What the task requires
Swap "XXL" for "M" in the records from the line with "You are a computer-use" through the end of the records, leaving every other line unchanged. Omit the pictures from your answer.

#### Records provided

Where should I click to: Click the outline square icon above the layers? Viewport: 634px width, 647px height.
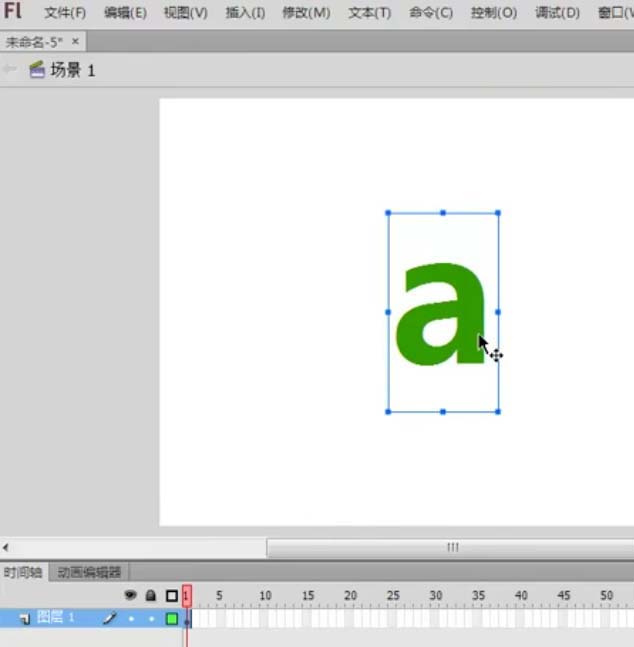click(171, 595)
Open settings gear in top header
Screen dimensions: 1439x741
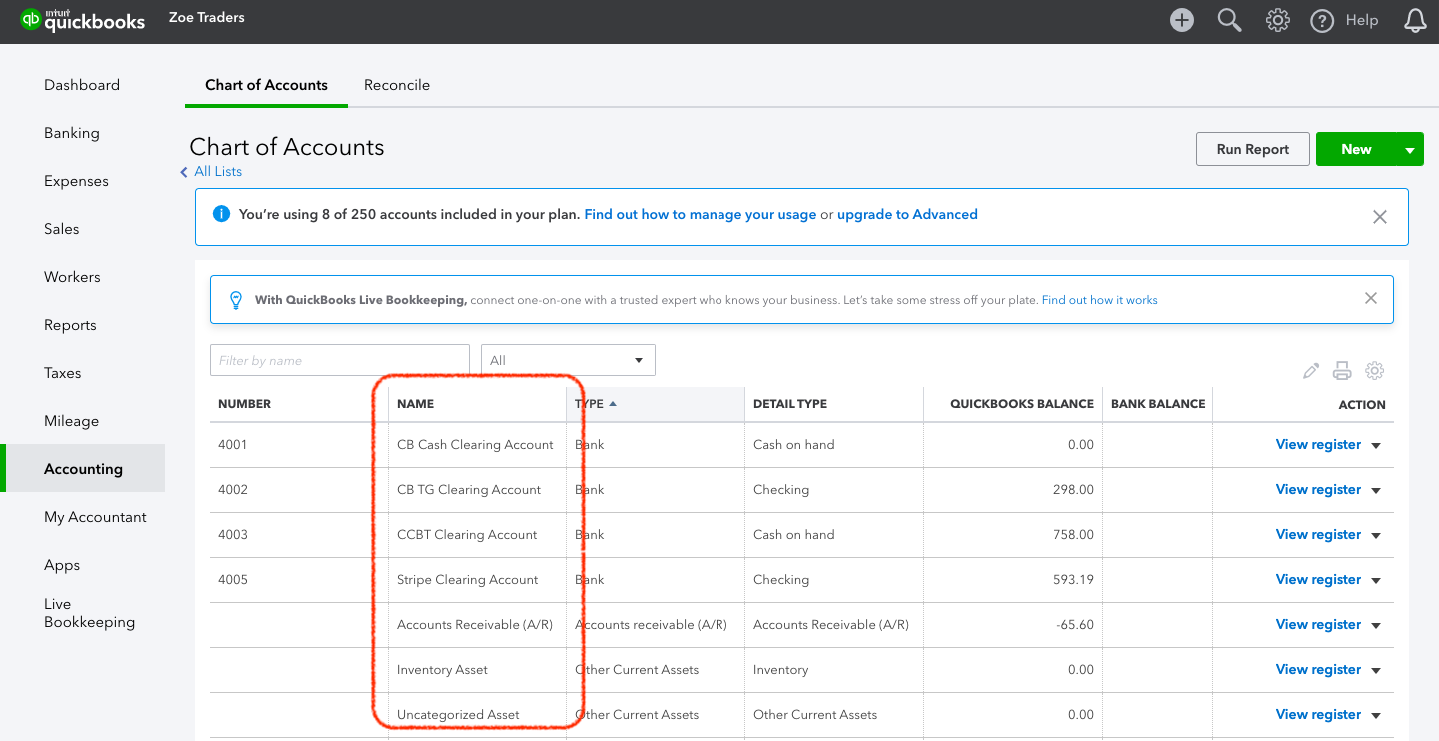click(1277, 20)
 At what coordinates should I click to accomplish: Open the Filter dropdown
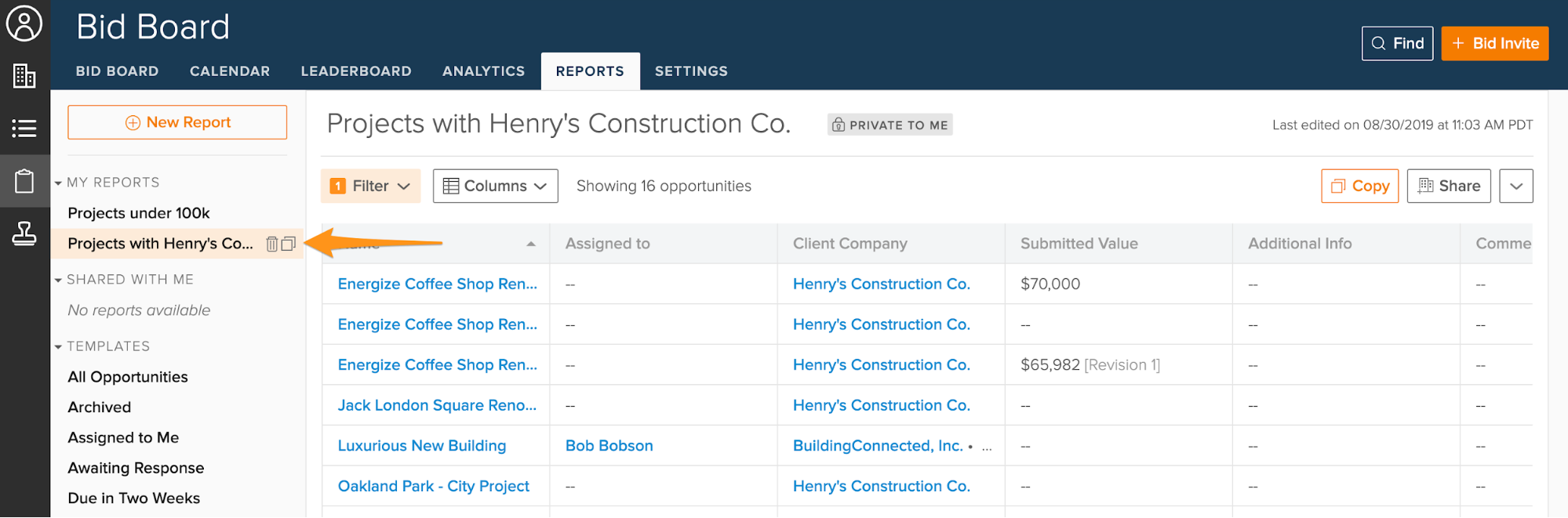371,187
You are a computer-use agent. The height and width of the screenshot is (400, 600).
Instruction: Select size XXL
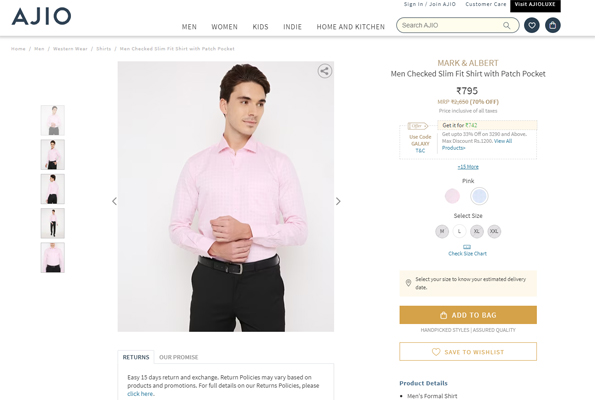(x=494, y=231)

########

Full solution
You are a computer-use agent. The height and width of the screenshot is (400, 600).
Instruction: Select size M
(x=494, y=231)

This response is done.